#### What is being asked
Whatever lies between the line with "Task: Click the arrow at top of y-axis" and the end of the data, both included, must be copied exactly and without pictures.

Segment Start: Provided entries

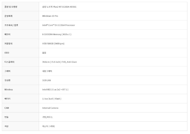Click the 품명 및 모델명 row label
The width and height of the screenshot is (190, 134).
11,7
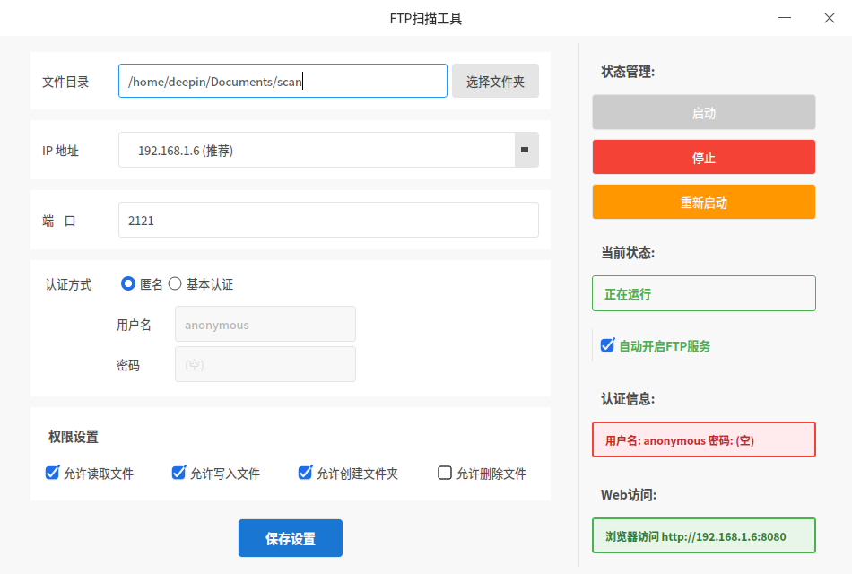Click the 正在运行 status box
Image resolution: width=852 pixels, height=574 pixels.
pos(704,293)
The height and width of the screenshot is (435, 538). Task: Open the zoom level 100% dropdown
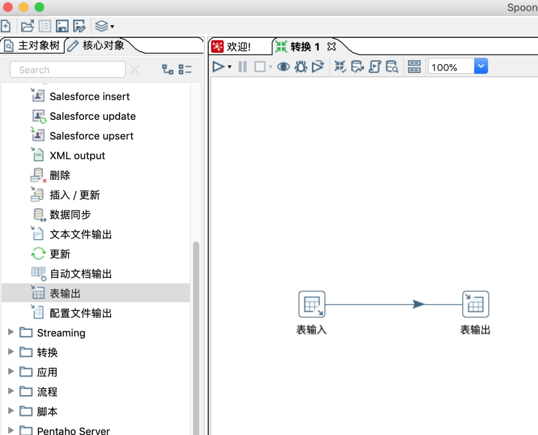tap(481, 66)
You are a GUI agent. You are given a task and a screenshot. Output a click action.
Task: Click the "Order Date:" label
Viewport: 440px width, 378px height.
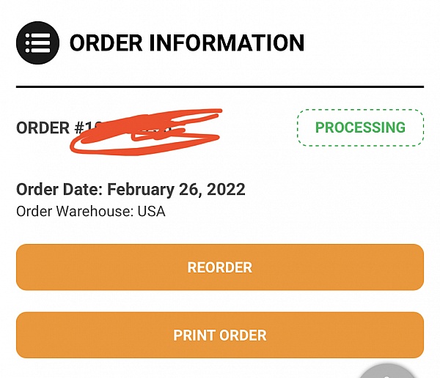tap(59, 190)
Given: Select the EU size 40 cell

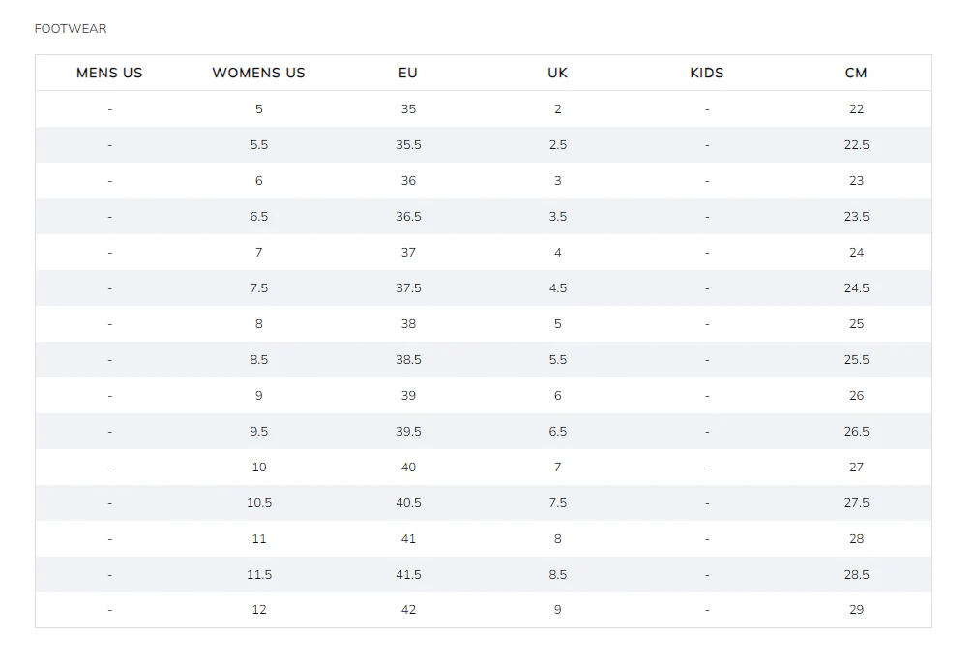Looking at the screenshot, I should point(408,467).
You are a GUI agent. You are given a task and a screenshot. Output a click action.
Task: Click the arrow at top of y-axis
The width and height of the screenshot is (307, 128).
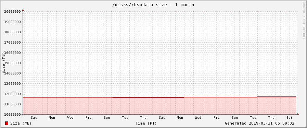[23, 10]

Segment End: Provided entries

#### Response for this exercise
Task: Click the arrow at top of y-axis
The width and height of the screenshot is (307, 128).
[23, 10]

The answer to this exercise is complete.